Introduction
Ligonocellulosic biomass is one of the most abundant resources in the world; it is renewable and can be degraded by microorganisms. Agricultural waste products such as rice straw are important sources of lignocellulosic biomass, and more than 0.6 million tons of rice straw are produced annually in Jilin Province alone [18]. As an energy source, lignocellulosic biomass offers an important sustainable and environmentally friendly alternative to the current natural gas platform [16]. The biodegradation of lignocellulosic biomass through the use of complex microbial communities has been proposed as a highly efficient approach for biotechnological applications [4, 13].

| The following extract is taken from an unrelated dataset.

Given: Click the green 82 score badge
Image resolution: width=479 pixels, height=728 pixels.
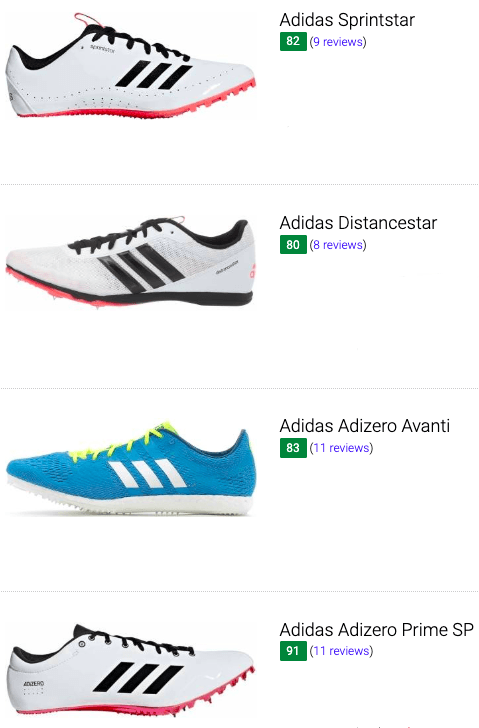Looking at the screenshot, I should coord(293,41).
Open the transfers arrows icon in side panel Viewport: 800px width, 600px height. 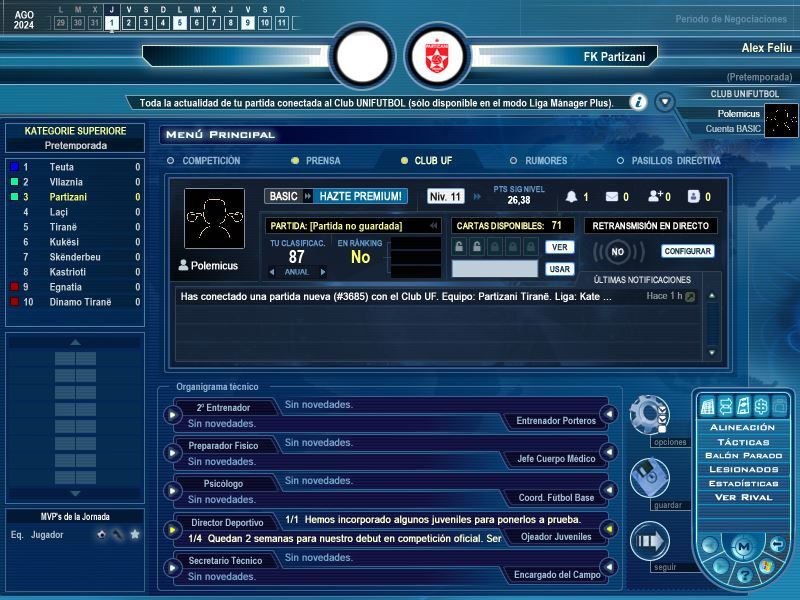coord(726,406)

Natural lignocellulosic biomass is difficult for microorganisms to degrade because it is composed of a combination of cellulose, hemicelluloses, and lignin [6, 11]. Although microbial decomposition of lignocelluloses has been studied extensively, most of these studies used pure cultures of microorganisms [20]. In our laboratory, we have tested a composite microbial system (MC1, XCD-2, and WDC-2) obtained from a straw and manure compost environment and found efficient and stable cellulose degradation [12, 13, 31]. Furthermore, we tested the performance of this system for biogas production, and the results showed that biogas production via anaerobic digestion offers significant advantages over other forms of agricultural waste treatment. However, the optimum duration of pretreatment with a composite microbial system has not been determined. Therefore, in the present study, we selected a composite microbial system, BMC-9, from a biogas slurry compost environment and analyzed the characteristics and microbial composition of this system for future application in the fermentation of straw to produce biogas via acidification.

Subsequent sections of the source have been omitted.